By the way, in Japanese framework of reference humans are considered to be in possession of 20 _yubi_, not 10 of them.


----------



## Chazzwozzer

*Turkish:
finger:* parmak
*toe:* ayak parmağı

Note that we do not specify finger, but toe.


----------



## susanb

*Catalan*

fingers: dits de la mà
toes: dits del peu


----------



## irene.acler

Italian:
Fingers = dita delle mani
Toes = dita dei piedi


----------



## andreiro

Romanian:
Fingers = degetele de la mâini
Toes = degetele de la picioare
deget(sing), degete(pl) = finger/toe
degetul(the finger), degetele(the fingers)


----------



## Etcetera

A correction:


Lemminkäinen said:


> Russian:
> 
> Finger: *палец* (pl. *пальцы*)
> Toe: *палец ноги* (lit. 'foot/leg finger') - (pl. *пальцы ноги*)


----------



## Lugubert

Flaminius said:


> By the way, in Japanese framework of reference humans are considered to be in possession of 20 _yubi_, not 10 of them.


That's interesting.
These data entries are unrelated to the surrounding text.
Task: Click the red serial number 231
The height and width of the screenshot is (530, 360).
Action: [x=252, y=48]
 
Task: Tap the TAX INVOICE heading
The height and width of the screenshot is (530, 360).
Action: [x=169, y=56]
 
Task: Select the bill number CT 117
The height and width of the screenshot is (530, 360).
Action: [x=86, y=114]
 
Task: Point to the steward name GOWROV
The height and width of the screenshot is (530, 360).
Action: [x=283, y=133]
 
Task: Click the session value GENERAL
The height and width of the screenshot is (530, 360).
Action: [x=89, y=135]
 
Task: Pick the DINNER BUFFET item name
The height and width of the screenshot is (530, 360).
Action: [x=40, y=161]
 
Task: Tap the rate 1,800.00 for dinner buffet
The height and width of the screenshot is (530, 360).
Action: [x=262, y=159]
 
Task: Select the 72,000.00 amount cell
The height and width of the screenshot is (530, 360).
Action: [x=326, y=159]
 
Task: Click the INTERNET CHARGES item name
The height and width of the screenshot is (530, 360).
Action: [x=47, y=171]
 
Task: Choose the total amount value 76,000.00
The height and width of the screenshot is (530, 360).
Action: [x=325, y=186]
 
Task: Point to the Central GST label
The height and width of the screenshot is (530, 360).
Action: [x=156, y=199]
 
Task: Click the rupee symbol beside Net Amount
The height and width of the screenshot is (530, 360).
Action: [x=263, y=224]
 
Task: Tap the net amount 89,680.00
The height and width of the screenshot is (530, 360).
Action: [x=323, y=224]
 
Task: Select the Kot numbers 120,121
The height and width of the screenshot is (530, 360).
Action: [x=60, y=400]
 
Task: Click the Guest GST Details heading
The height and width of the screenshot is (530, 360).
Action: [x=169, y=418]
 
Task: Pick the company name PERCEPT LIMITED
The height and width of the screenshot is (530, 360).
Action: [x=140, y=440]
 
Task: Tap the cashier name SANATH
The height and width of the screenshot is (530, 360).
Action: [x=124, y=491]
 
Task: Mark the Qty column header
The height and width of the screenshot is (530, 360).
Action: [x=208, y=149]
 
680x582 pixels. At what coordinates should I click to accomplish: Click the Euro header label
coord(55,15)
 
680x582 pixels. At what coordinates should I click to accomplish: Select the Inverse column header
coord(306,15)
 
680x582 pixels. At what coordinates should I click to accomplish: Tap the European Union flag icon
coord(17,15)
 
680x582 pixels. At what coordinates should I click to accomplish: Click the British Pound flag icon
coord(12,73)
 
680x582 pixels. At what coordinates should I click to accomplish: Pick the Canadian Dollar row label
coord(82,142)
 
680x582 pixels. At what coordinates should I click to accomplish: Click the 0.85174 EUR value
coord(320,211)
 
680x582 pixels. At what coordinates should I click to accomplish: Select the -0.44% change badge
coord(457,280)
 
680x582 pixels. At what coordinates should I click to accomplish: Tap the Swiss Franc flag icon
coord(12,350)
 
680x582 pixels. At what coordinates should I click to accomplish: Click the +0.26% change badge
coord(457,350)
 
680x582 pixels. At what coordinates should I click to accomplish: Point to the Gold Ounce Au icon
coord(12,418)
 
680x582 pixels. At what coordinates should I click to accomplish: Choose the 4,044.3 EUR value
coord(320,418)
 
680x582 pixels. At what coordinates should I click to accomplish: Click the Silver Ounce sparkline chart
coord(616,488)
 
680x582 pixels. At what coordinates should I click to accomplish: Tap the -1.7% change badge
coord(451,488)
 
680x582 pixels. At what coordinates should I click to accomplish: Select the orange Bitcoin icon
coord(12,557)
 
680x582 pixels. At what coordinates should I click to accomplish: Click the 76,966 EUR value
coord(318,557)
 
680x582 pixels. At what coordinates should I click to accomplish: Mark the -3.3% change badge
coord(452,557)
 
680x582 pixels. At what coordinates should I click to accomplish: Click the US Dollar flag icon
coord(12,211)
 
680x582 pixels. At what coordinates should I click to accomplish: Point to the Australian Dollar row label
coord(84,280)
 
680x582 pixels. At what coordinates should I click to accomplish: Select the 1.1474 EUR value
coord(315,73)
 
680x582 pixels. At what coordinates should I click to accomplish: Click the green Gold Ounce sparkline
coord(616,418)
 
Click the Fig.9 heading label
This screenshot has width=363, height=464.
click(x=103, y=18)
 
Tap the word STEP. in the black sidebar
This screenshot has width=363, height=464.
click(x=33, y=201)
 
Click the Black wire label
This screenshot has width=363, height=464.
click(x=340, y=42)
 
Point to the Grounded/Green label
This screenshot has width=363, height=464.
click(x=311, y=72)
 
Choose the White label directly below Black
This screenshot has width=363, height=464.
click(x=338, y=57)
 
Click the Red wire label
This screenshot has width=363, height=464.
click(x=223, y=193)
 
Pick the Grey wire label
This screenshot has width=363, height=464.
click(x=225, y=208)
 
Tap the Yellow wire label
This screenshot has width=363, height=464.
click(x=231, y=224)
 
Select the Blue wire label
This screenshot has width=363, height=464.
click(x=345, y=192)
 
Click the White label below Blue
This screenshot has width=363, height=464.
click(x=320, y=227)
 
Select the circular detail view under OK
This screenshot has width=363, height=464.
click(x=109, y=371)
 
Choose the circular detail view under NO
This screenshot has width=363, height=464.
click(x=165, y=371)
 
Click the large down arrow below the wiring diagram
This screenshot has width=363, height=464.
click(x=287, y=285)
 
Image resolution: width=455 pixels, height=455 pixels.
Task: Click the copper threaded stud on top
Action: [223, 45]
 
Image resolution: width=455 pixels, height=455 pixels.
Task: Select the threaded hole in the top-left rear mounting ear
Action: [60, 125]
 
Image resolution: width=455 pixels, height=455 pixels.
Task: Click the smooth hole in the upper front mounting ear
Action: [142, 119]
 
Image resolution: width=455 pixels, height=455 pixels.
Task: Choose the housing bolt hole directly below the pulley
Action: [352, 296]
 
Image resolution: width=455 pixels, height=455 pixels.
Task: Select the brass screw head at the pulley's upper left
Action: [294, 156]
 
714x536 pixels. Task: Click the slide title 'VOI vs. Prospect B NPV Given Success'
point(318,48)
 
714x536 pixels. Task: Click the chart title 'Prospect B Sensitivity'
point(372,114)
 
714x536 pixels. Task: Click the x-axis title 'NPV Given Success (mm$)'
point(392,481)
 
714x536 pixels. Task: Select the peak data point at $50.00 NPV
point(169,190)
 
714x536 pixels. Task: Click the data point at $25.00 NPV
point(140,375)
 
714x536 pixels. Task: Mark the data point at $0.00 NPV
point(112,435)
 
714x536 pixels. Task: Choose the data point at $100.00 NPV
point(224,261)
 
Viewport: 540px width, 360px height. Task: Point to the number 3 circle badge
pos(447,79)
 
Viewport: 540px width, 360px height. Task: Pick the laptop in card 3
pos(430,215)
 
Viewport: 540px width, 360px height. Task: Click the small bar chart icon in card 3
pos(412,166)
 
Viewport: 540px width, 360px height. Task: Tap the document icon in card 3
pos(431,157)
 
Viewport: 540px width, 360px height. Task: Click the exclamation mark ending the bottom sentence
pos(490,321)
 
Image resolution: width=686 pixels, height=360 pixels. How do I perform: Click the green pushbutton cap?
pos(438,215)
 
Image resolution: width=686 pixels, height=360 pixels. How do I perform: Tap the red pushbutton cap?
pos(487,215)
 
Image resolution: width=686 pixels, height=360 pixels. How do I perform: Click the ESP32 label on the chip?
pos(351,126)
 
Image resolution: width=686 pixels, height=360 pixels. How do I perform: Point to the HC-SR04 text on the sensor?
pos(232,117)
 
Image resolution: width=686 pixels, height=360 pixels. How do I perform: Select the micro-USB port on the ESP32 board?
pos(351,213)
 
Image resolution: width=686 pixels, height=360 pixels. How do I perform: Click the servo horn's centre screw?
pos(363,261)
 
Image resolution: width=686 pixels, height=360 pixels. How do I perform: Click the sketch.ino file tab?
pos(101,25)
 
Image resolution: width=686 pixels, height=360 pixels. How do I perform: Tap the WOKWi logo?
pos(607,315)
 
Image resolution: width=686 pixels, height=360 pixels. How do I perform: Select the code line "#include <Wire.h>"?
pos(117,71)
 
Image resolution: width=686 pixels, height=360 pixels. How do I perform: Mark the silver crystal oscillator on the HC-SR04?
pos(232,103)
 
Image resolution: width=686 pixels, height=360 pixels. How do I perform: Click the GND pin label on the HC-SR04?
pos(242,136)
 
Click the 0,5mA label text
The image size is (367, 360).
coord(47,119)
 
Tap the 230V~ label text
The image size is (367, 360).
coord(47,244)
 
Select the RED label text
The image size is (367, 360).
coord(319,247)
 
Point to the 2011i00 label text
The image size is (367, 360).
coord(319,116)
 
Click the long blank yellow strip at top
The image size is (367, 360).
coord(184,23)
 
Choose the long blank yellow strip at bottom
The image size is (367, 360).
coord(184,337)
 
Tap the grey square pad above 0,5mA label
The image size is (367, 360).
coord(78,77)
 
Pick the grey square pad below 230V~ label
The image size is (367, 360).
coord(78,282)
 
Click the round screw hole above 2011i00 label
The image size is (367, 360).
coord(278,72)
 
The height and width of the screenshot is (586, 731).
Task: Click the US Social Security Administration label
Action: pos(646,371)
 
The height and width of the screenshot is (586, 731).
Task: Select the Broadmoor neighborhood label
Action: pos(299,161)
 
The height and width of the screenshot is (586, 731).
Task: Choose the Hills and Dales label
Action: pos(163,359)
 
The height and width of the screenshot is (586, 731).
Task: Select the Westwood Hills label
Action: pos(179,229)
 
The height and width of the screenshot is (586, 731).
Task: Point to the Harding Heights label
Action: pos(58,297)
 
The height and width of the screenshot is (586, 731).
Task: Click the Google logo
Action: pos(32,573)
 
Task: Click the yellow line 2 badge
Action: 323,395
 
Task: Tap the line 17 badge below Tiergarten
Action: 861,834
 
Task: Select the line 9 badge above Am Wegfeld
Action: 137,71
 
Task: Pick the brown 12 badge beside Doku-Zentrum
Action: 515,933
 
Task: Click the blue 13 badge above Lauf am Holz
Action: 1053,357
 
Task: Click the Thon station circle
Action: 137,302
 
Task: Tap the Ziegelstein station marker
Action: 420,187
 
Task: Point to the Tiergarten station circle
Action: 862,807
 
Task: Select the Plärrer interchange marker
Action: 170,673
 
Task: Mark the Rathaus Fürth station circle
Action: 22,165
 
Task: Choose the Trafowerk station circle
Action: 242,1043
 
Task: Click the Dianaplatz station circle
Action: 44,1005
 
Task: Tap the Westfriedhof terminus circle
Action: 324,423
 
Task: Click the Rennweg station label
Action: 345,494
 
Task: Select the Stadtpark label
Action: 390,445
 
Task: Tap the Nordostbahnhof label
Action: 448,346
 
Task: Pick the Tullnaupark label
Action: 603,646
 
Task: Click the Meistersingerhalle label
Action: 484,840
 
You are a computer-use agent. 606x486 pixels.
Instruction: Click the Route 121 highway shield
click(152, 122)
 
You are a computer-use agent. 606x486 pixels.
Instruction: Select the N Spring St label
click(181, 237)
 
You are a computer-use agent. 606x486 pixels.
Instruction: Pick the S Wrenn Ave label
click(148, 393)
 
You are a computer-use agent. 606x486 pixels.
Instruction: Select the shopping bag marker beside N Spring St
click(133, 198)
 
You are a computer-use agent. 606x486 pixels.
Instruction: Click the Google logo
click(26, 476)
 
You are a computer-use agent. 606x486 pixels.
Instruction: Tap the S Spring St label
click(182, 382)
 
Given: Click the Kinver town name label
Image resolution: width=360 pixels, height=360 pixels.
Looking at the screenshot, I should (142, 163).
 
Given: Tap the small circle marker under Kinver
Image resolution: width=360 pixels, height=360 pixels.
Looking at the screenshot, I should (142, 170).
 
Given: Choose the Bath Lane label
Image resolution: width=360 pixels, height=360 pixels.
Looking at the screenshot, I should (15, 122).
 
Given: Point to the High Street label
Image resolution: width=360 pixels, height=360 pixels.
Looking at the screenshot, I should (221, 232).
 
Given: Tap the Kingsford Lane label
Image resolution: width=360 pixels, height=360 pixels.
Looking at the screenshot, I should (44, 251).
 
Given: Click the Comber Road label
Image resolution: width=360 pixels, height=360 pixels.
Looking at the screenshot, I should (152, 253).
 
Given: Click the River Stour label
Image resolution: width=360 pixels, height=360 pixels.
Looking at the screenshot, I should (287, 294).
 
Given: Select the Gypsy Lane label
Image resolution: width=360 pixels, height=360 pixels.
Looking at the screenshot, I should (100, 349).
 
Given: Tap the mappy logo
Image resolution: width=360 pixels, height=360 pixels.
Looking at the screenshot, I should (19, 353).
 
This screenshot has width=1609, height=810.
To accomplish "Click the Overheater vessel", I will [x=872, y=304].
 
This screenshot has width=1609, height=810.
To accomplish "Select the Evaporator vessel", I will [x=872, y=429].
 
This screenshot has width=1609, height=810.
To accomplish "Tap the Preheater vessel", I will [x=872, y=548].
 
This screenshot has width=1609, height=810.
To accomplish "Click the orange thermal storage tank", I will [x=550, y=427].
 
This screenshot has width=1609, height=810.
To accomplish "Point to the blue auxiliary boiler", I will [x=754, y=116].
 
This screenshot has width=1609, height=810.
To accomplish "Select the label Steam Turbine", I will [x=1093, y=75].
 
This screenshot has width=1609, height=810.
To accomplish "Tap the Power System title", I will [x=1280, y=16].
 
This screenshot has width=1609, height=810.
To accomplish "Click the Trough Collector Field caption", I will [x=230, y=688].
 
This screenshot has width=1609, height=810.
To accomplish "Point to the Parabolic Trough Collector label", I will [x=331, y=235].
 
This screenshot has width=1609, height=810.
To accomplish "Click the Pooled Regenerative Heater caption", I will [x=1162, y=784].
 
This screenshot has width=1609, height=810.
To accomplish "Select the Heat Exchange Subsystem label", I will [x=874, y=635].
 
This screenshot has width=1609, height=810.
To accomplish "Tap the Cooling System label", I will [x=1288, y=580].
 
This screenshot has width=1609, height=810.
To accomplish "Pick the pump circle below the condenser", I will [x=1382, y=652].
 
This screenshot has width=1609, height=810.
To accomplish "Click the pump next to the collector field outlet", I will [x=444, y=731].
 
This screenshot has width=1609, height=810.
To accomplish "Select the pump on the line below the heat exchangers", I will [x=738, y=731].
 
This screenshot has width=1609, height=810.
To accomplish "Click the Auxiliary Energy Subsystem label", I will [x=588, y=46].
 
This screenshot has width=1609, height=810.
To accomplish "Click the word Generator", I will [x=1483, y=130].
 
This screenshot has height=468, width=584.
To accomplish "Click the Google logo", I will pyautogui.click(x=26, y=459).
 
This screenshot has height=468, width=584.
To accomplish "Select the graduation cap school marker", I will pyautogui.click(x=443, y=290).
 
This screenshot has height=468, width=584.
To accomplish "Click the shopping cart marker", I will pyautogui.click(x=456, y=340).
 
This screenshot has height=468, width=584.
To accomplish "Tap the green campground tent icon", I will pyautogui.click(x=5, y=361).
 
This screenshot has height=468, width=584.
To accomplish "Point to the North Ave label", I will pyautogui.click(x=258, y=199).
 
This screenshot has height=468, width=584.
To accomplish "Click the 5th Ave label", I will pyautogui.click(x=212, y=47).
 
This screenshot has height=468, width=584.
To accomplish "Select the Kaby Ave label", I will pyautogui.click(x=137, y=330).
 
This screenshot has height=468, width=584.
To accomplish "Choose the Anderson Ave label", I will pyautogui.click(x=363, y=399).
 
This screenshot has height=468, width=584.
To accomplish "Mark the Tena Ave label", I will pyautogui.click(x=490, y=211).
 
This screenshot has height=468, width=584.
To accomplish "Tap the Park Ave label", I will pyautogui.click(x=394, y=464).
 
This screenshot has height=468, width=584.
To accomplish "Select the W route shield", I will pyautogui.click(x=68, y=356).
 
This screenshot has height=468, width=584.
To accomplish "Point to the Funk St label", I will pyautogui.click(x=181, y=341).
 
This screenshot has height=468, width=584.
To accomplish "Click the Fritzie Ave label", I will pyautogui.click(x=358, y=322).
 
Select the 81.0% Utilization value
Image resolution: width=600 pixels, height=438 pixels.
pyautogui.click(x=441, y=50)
Like in Roman languages, Latin seems to use _digit_ for fingers as well as for toes, but specifies 'fingers of the foot' for toes. I can translate those things, but don't remember the original Latin.

Like other Germanic languages, Swedish makes a difference: (sing/pl) finger/fingrar, tå/tår.

Also, I think some languages don't make a difference between foot and the lower leg including shin and foot, or hand vs. hand plus lower arm. Semitic experts welcome. Somebody with more time on their hands ;-) start a thread.


----------



## Lingvisten

Danish has seperate word like the other germanic languages:

sg/pl.
Finger/fingers - finger/fingre
Toe/toes - tå/tær


----------



## Stéphane89

Conchita57 said:


> German, like English, has two different words:
> 
> toes = Zehen
> fingers = Finger
> 
> In Spanish, as in Portuguese, we have to specify: dedos de los pies.
> 
> In French, you can say 'orteils' or 'doigts de pieds'.


 
In French, we call the fingers *"les doigts (de la main)"*.
*Orteils* only refers to the toes.


----------



## bb3ca201

Anns a’ Ghàidhlig nì sinn mar thusa.  Bì sinn ag ràdh “òrdag” airson “finger” agus “òrdagan na coise” airson “toe”.
In Gaelic, we do the same.  We say “òrdag” for finger, and “òrdag na coise” for toe.


----------



## mimi2

Vietnamese
Fingers and toes: ngón tay và ngón chân.


----------



## Abbassupreme

"Angosht"  for "finger" in Persian and apparently "panjeh" for "toe".  I swear I've heard "angoshte/angoshteye paa"  as well, though.


----------



## Alijsh

Abbassupreme said:


> "Angosht" for "finger" in Persian and apparently "panjeh" for "toe". I swear I've heard "angoshte/angoshteye paa" as well, though.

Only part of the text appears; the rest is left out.